William Penn Bancorp Q3 2021 Earnings Report

William Penn Bancorp reported an increase in net income due to acquisitions and second-step conversion.

Key Takeaways

William Penn Bancorp reported a net income of $1.1 million, or $0.07 per diluted share, for the three months ended March 31, 2021. Net interest income increased by $1.7 million, or 48.9%, compared to the same period in the prior year.

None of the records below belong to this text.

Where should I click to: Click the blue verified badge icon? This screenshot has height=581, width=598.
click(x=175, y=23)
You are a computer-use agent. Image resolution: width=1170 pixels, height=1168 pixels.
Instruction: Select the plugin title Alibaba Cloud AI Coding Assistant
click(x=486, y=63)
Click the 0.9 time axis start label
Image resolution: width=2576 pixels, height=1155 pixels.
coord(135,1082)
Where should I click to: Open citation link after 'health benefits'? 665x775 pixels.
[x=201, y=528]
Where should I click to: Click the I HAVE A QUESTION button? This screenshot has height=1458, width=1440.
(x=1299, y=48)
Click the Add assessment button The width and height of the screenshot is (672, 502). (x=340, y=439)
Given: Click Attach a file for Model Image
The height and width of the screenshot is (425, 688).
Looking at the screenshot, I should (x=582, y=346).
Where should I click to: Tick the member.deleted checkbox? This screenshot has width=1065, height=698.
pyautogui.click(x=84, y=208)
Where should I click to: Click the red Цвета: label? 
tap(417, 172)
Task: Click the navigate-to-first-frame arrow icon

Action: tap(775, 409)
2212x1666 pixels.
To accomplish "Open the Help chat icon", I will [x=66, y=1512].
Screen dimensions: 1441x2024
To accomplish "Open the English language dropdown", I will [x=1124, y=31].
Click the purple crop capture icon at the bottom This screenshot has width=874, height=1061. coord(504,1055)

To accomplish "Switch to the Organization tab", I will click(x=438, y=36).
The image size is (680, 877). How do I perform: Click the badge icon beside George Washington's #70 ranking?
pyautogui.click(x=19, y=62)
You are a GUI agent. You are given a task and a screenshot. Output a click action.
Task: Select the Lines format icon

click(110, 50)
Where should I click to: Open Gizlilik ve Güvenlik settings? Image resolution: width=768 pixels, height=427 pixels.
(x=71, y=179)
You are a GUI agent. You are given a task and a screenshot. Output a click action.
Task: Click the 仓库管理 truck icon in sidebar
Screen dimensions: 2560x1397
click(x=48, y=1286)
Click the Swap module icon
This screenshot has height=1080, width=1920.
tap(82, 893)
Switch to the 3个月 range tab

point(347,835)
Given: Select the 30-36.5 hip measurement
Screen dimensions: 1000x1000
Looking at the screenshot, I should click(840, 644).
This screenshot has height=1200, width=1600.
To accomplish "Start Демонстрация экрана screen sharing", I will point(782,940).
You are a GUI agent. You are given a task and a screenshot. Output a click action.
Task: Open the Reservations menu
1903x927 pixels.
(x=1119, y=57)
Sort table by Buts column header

The company completed its second-step conversion and stock offering during the quarter, resulting in a tangible book value per share of $13.79 as of March 31, 2021.

Completed second-step conversion and stock offering, generating gross proceeds of $126.4 million.

Tangible capital to tangible assets significantly increased to 25.77% following the second-step conversion.

Net income for the quarter was $1.1 million, or $0.07 per diluted share.

Net interest income increased by $1.7 million, or 48.9%, compared to the same period in the prior year.

Total Revenue
$5.85M
Previous year: $3.95M
+48.0%
EPS
$0.07
Previous year: $0.0645
+8.5%
Net Interest Margin
2.91%
Previous year: 3.44%
-15.4%
Tangible Capital to Tangible Assets
25.77%
Previous year: 12.37%
+108.3%
Non-Performing Assets to Total Assets
0.74%
Cash and Equivalents
$180M
Free Cash Flow
$1.85M
Total Assets
$817M

William Penn Bancorp

William Penn Bancorp

Forward Guidance

The company intends to deploy the second step proceeds to assist in achieving strategic and financial growth goals.

Challenges Ahead

  • Experiencing reduced loan demand due to the difficult operating environment related to the COVID-19 pandemic.
  • Low interest rate environment has made it challenging to effectively deploy the excess cash.
  • Consolidating three existing Bank branches into one branch based on branch deposit levels and the close geographic proximity of the three consolidating branches.
  • COVID-19 pandemic and low interest rate environment have created a highly competitive market for residential lending.
  • Decrease in time deposits was consistent with the planned run-off associated with our re-pricing of higher-cost, non-relationship-based accounts.